J’ai aussi pu réaliser des actions culturelles avec notre représentante “Culture à l’hôpital”. Lors d’un printemps des poètes, nous avons orné tous les arbres du parc du CH de poèmes faits par les patients. L’apothéose a pris la forme d’un lâcher de ballons, où étaient accrochés des poèmes, avec les enfants de l’école de la commune. Ma plus grande fierté et mon plus grand bonheur a été de pouvoir monter une chorale, avec des patients, des résidents et des agents dont moi-même. Nous avons ainsi pu chanter dans une des salles de l’hôpital et à l’église de la ville.

Mon avant-dernier DG a été aussi quelqu’un d’important pour ma fonction. Il me sollicitait beaucoup, et tenait compte de mes avis. Il m’envoyait aussi résoudre presque tous les problèmes possibles et imaginables. Nous avons créé avec lui le comité éthique du CH, dont je suis copilote. A son départ, et pour d’autres raisons, j’ai décidé de faire valoir mes droits à la retraite.

En quoi les DH pourraient-ils progresser selon vous ?

S’approprier la dimension du soin

Les DH ont beaucoup évolué. Ils me semblent notamment plus au fait de la réalité du travail des soignants dans les services, notamment par leur stage d’étonnement lorsqu’ils sont en formation.

Plutôt que de progrès, je dirais qu’il faut qu’ils gardent très précieusement leur part d’humanité. Certes, les contraintes financières seront de plus en plus lourdes, les GHT vont sans nul doute comprimer les équipes de direction. Pourtant, un peu à l’instar de la psychothérapie institutionnelle où tous sont soignants, du DG à l’ASH, les DH doivent s’approprier la dimension du soin, la même que celle qu’ont vécue les DS lorsqu’ils étaient soignants. Pour ma part, je me considère toujours comme soignant, même si c’est très indirectement. Mais, lorsque les patients me croisent dans le parc et m’appelle par mon nom, je ressens cela comme un honneur, comme la véritable reconnaissance que j’évoquais au début de ce texte.
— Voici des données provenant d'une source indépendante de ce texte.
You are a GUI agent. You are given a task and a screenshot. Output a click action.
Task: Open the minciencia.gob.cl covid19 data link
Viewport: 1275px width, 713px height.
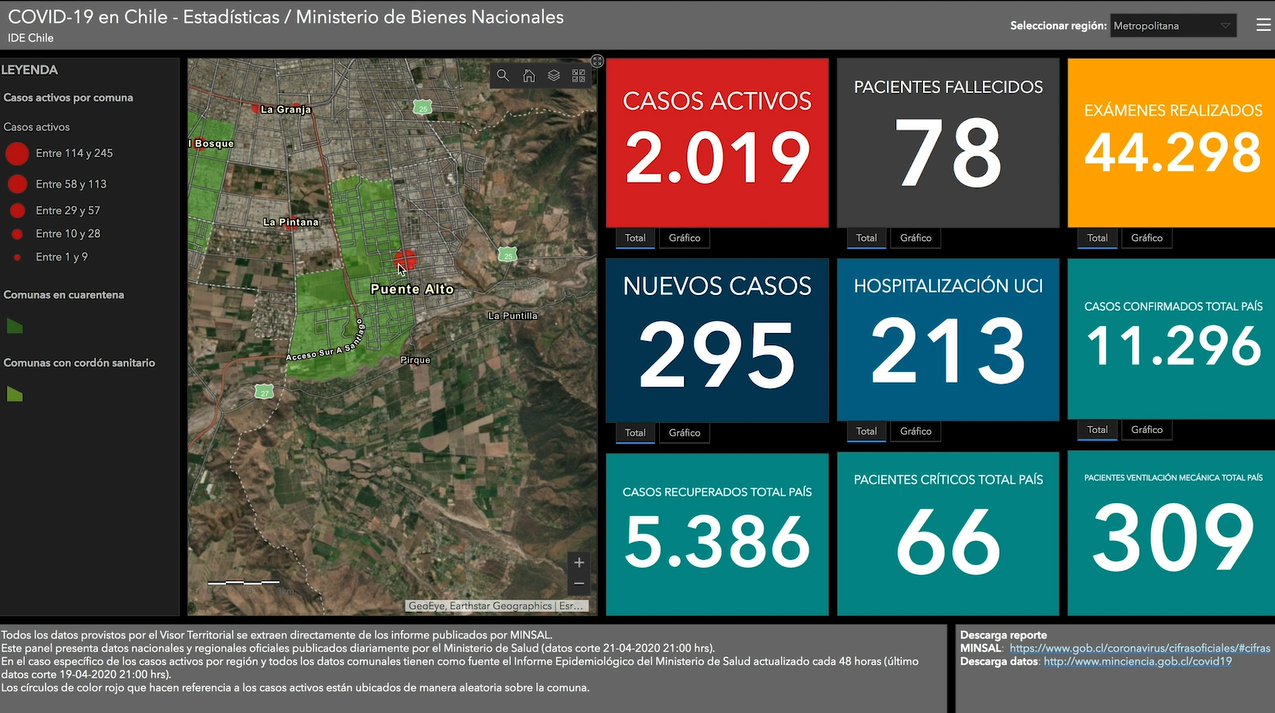[1137, 661]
Et puis, tout comme je l’indiquais également auparavant, conserver cette humilité du vrai manager, cette éthique du management. Nous, DH et DS, ne sommes là, ne sommes légitimes que par la présence des usagers – les personnes soignées – mais aussi par la présence du personnel, quelle que soit sa catégorie.

Mais alors Patrick, pourquoi rester anonyme ? 
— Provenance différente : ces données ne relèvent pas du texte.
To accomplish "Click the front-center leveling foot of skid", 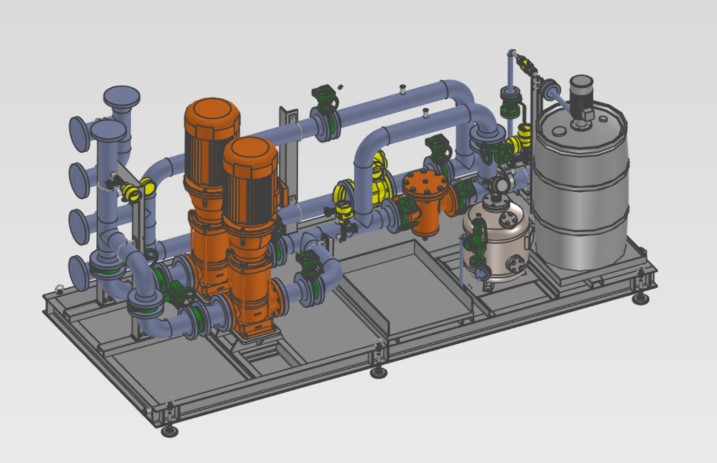I will 378,371.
J’ai commencé à être présent sur le Web en 1999, date à laquelle j’ai créé la première version de mon site, infirmier-general.com, devenu plus tard directeur-des-soins.com. J’ai géré seul ce site jusqu’à aujourd’hui.

Au début, je mentionnais mon nom, mes fonctions, mon CV. Et puis est arrivé l’oiseau bleu, le réseau social Twitter. Il m’a semblé plus respectueux du devoir de réserve de devenir alors anonyme. Il pouvait m’arriver d’évoquer, avec les précautions d’usage, des situations où mon établissement ou ma personne auraient pu être identifiés.

Et puis, avec le recul, il m’a paru plus humble – qualité que j’ai citée déjà à plusieurs reprises – de ne pas tomber dans le culte de ma personnalité. Il y avait pour moi un peu trop de risque que mon ego ne fasse un œdème de Quincke, une allergie à la célébrité (dans mon cas quelque peu dérisoire, je le reconnais, même si je suis suivi, à ma grande surprise, par plusieurs comptes officiels ou importants).

Bref, plutôt que “Parlez de moi, il n’y a que ça qui m’intéresse”, j’ai adopté une posture qui à la fois me protège et m’évite de me prendre pour ce que je ne suis pas.

Le site que j’ai tenu et mon compte Twitter m’ont apporté beaucoup et m’apportent encore actuellement. Essentiellement, ce sont les contacts que ces réseaux m’ont permis d’avoir : les échanges, les conseils que j’ai pu apporter, le soutien parfois à des personnes en difficulté, voire en souffrance. J’ai retrouvé – mais l’avais-je jamais vraiment perdue ? – mon âme de soignant.

Saint-Exupéry, comme toujours, dira bien mieux que moi, en conclusion, ce que tout cela – ma vie professionnelle, ma vie d’internaute – m’a offert comme cadeau le plus précieux :

“La grandeur d’un métier est peut-être, avant tout, d’unir les hommes : il n’est qu’un luxe véritable, et c’est celui des relations humaines.”